Objective
Convert the rows below into a Markdown table with the columns "No." and "Line", giving each row a number and skipping blank lines. Leave the pictures out of the table.

Data for this exercise
────────

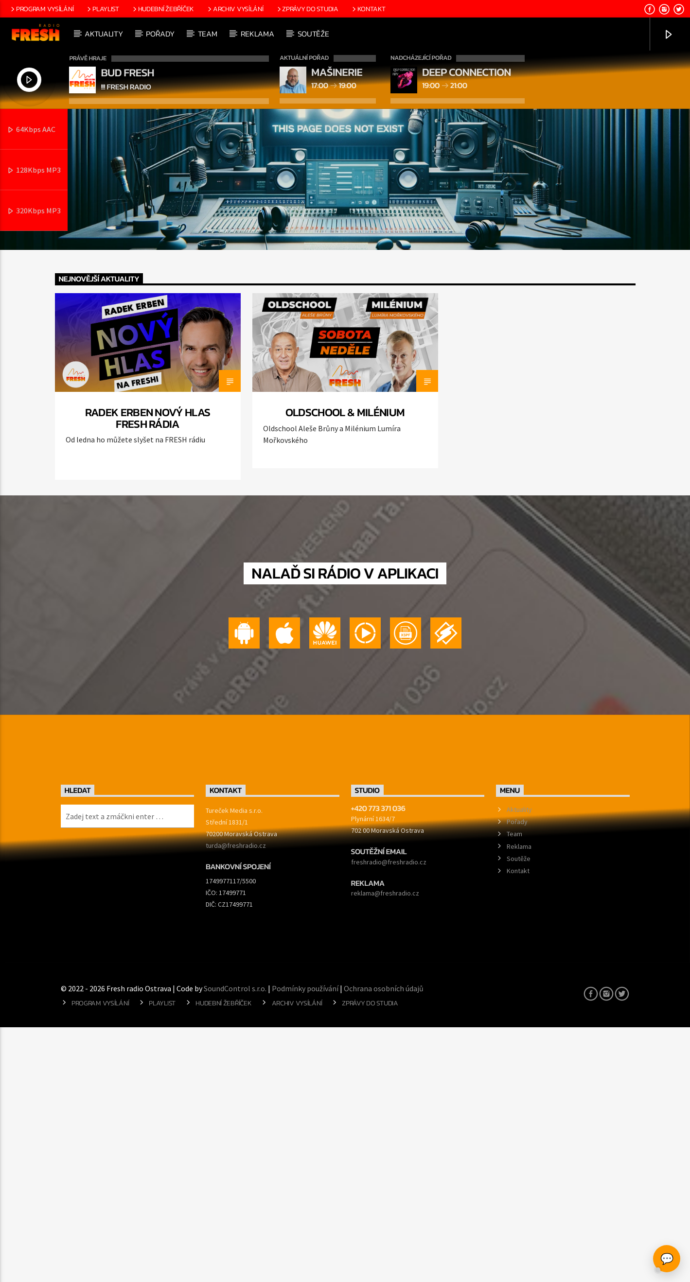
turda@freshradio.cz (236, 1100)
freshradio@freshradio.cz (388, 1116)
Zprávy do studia (307, 8)
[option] (148, 641)
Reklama (257, 33)
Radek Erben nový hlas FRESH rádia (148, 673)
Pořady (160, 33)
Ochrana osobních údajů (384, 1243)
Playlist (102, 8)
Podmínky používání (305, 1243)
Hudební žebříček (162, 8)
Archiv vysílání (234, 8)
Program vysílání (41, 8)
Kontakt (368, 8)
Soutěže (313, 33)
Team (207, 33)
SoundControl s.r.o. (235, 1243)
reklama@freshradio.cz (385, 1147)
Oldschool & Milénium (345, 667)
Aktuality (104, 33)
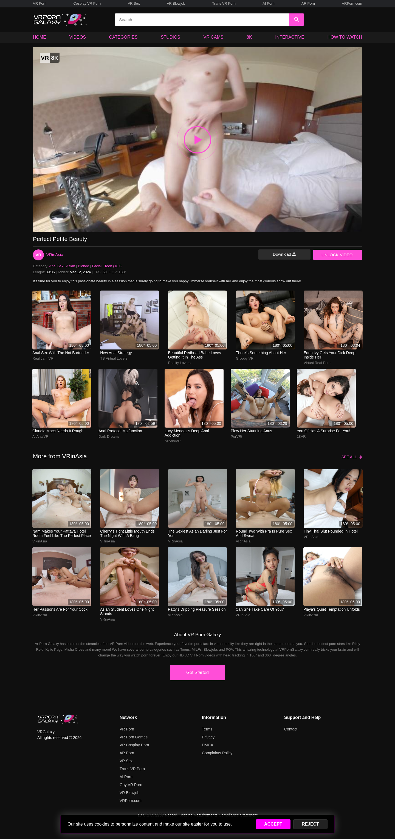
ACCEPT (273, 824)
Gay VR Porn (131, 785)
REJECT (310, 824)
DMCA (207, 745)
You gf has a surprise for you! (323, 431)
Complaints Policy (217, 753)
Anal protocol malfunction (120, 431)
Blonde (83, 266)
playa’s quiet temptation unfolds (331, 609)
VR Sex (134, 3)
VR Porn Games (134, 737)
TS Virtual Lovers (113, 358)
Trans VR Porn (224, 3)
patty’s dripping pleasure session (197, 609)
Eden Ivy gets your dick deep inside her (329, 355)
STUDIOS (170, 37)
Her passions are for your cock (60, 609)
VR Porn (39, 3)
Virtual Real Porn (317, 363)
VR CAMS (214, 37)
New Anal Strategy (116, 353)
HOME (39, 37)
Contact (290, 729)
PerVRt (236, 436)
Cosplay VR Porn (87, 3)
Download (284, 254)
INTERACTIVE (289, 37)
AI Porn (268, 3)
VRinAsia (54, 254)
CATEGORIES (123, 37)
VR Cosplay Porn (134, 745)
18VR (301, 436)
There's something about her (261, 353)
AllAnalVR (40, 436)
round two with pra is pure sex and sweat (264, 533)
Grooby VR (244, 358)
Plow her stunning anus (251, 431)
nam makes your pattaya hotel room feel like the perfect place (61, 533)
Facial (96, 266)
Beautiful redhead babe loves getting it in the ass (194, 355)
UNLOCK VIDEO (336, 254)
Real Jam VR (42, 358)
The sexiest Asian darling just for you (197, 533)
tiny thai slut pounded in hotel (331, 531)
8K (249, 37)
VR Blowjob (176, 3)
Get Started (197, 672)
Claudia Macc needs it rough (57, 431)
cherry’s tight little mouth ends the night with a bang (127, 533)
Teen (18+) (113, 266)
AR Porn (308, 3)
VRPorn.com (352, 3)
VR (38, 254)
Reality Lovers (179, 363)
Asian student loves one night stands (127, 611)
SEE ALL (352, 457)
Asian (70, 266)
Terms (207, 729)
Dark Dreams (109, 436)
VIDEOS (77, 37)
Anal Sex (56, 266)
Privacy (208, 737)
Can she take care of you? (260, 609)
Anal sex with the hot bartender (60, 353)
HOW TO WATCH (345, 37)
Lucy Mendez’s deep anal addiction (187, 433)
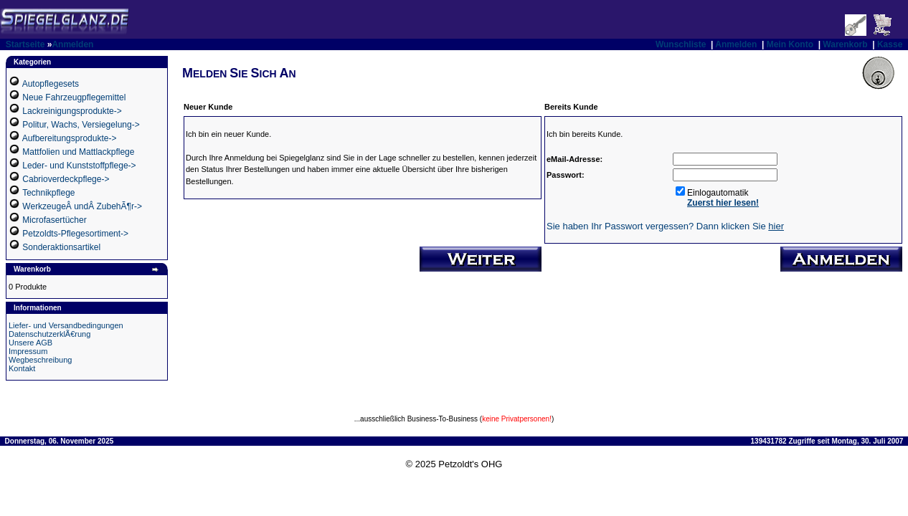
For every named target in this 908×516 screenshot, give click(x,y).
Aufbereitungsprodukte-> (69, 138)
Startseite (25, 44)
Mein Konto (790, 44)
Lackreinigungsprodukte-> (71, 111)
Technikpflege (48, 193)
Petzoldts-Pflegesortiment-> (75, 234)
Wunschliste (681, 44)
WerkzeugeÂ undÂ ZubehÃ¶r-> (82, 206)
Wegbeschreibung (40, 359)
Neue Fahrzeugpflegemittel (74, 97)
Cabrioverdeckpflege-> (65, 179)
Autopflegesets (50, 84)
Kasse (889, 44)
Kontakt (22, 368)
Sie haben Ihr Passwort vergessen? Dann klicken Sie (665, 226)
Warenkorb (845, 44)
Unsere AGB (30, 342)
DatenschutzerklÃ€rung (49, 334)
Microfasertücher (54, 220)
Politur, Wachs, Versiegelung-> (80, 125)
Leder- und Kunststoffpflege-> (79, 166)
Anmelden (72, 44)
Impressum (28, 351)
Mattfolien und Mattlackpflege (78, 152)
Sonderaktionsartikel (61, 247)
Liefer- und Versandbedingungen (66, 325)
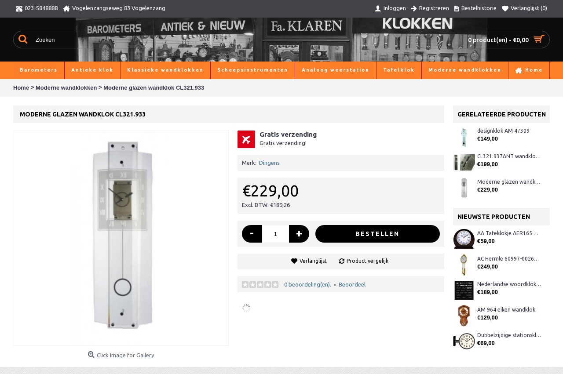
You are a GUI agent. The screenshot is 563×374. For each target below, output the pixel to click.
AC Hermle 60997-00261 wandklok (509, 258)
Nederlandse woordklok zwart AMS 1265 (509, 284)
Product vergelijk (367, 261)
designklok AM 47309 (503, 131)
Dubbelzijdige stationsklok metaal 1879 (509, 335)
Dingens (269, 163)
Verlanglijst (313, 261)
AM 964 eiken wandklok (506, 309)
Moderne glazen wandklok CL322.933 (509, 182)
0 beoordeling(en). (307, 284)
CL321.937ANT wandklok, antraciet (509, 156)
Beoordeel (352, 284)
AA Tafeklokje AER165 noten (509, 233)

────────

Answer to the problem
| No. | Line |
|---|---|
| 1 | turda@freshradio.cz (236, 1100) |
| 2 | freshradio@freshradio.cz (388, 1116) |
| 3 | Zprávy do studia (307, 8) |
| 4 | [option] (148, 641) |
| 5 | Reklama (257, 33) |
| 6 | Radek Erben nový hlas FRESH rádia (148, 673) |
| 7 | Pořady (160, 33) |
| 8 | Ochrana osobních údajů (384, 1243) |
| 9 | Playlist (102, 8) |
| 10 | Podmínky používání (305, 1243) |
| 11 | Hudební žebříček (162, 8) |
| 12 | Archiv vysílání (234, 8) |
| 13 | Program vysílání (41, 8) |
| 14 | Kontakt (368, 8) |
| 15 | Soutěže (313, 33) |
| 16 | Team (207, 33) |
| 17 | SoundControl s.r.o. (235, 1243) |
| 18 | reklama@freshradio.cz (385, 1147) |
| 19 | Oldschool & Milénium (345, 667) |
| 20 | Aktuality (104, 33) |
| 21 | ACCEPT (273, 824) |
| 22 | Gay VR Porn (131, 785) |
| 23 | REJECT (310, 824) |
| 24 | DMCA (207, 745) |
| 25 | You gf has a surprise for you! (323, 431) |
| 26 | Complaints Policy (217, 753) |
| 27 | Anal protocol malfunction (120, 431) |
| 28 | Blonde (83, 266) |
| 29 | playa’s quiet temptation unfolds (331, 609) |
| 30 | VR Sex (134, 3) |
| 31 | VR Porn Games (134, 737) |
| 32 | TS Virtual Lovers (113, 358) |
| 33 | Trans VR Porn (224, 3) |
| 34 | patty’s dripping pleasure session (197, 609) |
| 35 | Eden Ivy gets your dick deep inside her (329, 355) |
| 36 | STUDIOS (170, 37) |
| 37 | Her passions are for your cock (60, 609) |
| 38 | VR Porn (39, 3) |
| 39 | Virtual Real Porn (317, 363) |
| 40 | VR CAMS (214, 37) |
| 41 | New Anal Strategy (116, 353) |
| 42 | HOME (39, 37) |
| 43 | Contact (290, 729) |
| 44 | PerVRt (236, 436) |
| 45 | Cosplay VR Porn (87, 3) |
| 46 | Download (284, 254) |
| 47 | INTERACTIVE (289, 37) |
| 48 | AI Porn (268, 3) |
| 49 | VRinAsia (54, 254) |
| 50 | CATEGORIES (123, 37) |
| 51 | VR Cosplay Porn (134, 745) |
| 52 | 18VR (301, 436) |
| 53 | There's something about her (261, 353) |
| 54 | AllAnalVR (40, 436) |
| 55 | round two with pra is pure sex and sweat (264, 533) |
| 56 | Grooby VR (244, 358) |
| 57 | Plow her stunning anus (251, 431) |
| 58 | nam makes your pattaya hotel room feel like the perfect place (61, 533) |
| 59 | Facial (96, 266) |
| 60 | Beautiful redhead babe loves getting it in the ass (194, 355) |
| 61 | UNLOCK VIDEO (336, 254) |
| 62 | Real Jam VR (42, 358) |
| 63 | The sexiest Asian darling just for you (197, 533) |
| 64 | tiny thai slut pounded in hotel (331, 531) |
| 65 | 8K (249, 37) |
| 66 | VR Blowjob (176, 3) |
| 67 | Get Started (197, 672) |
| 68 | Claudia Macc needs it rough (57, 431) |
| 69 | cherry’s tight little mouth ends the night with a bang (127, 533) |
| 70 | Teen (18+) (113, 266) |
| 71 | AR Porn (308, 3) |
| 72 | VRPorn.com (352, 3) |
| 73 | VR (38, 254) |
| 74 | Reality Lovers (179, 363) |
| 75 | Asian student loves one night stands (127, 611) |
| 76 | SEE ALL (352, 457) |
| 77 | Asian (70, 266) |
| 78 | Terms (207, 729) |
| 79 | Dark Dreams (109, 436) |
| 80 | VIDEOS (77, 37) |
| 81 | Anal Sex (56, 266) |
| 82 | Privacy (208, 737) |
| 83 | Can she take care of you? (260, 609) |
| 84 | Anal sex with the hot bartender (60, 353) |
| 85 | HOW TO WATCH (345, 37) |
| 86 | Lucy Mendez’s deep anal addiction (187, 433) |
| 87 | For every named target in this 908×516 screenshot, give click(x,y). |
| 88 | Aufbereitungsprodukte-> (69, 138) |
| 89 | Startseite (25, 44) |
| 90 | Mein Konto (790, 44) |
| 91 | Lackreinigungsprodukte-> (71, 111) |
| 92 | Technikpflege (48, 193) |
| 93 | Petzoldts-Pflegesortiment-> (75, 234) |
| 94 | Wunschliste (681, 44) |
| 95 | WerkzeugeÂ undÂ ZubehÃ¶r-> (82, 206) |
| 96 | Wegbeschreibung (40, 359) |
| 97 | Neue Fahrzeugpflegemittel (74, 97) |
| 98 | Cabrioverdeckpflege-> (65, 179) |
| 99 | Autopflegesets (50, 84) |
| 100 | Kasse (889, 44) |
| 101 | Kontakt (22, 368) |
| 102 | Sie haben Ihr Passwort vergessen? Dann klicken Sie (665, 226) |
| 103 | Warenkorb (845, 44) |
| 104 | Unsere AGB (30, 342) |
| 105 | DatenschutzerklÃ€rung (49, 334) |
| 106 | Microfasertücher (54, 220) |
| 107 | Politur, Wachs, Versiegelung-> (80, 125) |
| 108 | Leder- und Kunststoffpflege-> (79, 166) |
| 109 | Anmelden (72, 44) |
| 110 | Impressum (28, 351) |
| 111 | Mattfolien und Mattlackpflege (78, 152) |
| 112 | Sonderaktionsartikel (61, 247) |
| 113 | Liefer- und Versandbedingungen (66, 325) |
| 114 | You are a GUI agent. The screenshot is 563×374. For each target below, output the pixel to click. |
| 115 | AC Hermle 60997-00261 wandklok (509, 258) |
| 116 | Nederlandse woordklok zwart AMS 1265 (509, 284) |
| 117 | Product vergelijk (367, 261) |
| 118 | designklok AM 47309 (503, 131) |
| 119 | Dubbelzijdige stationsklok metaal 1879 (509, 335) |
| 120 | Dingens (269, 163) |
| 121 | Verlanglijst (313, 261) |
| 122 | AM 964 eiken wandklok (506, 309) |
| 123 | Moderne glazen wandklok CL322.933 (509, 182) |
| 124 | 0 beoordeling(en). (307, 284) |
| 125 | CL321.937ANT wandklok, antraciet (509, 156) |
| 126 | Beoordeel (352, 284) |
| 127 | AA Tafeklokje AER165 noten (509, 233) |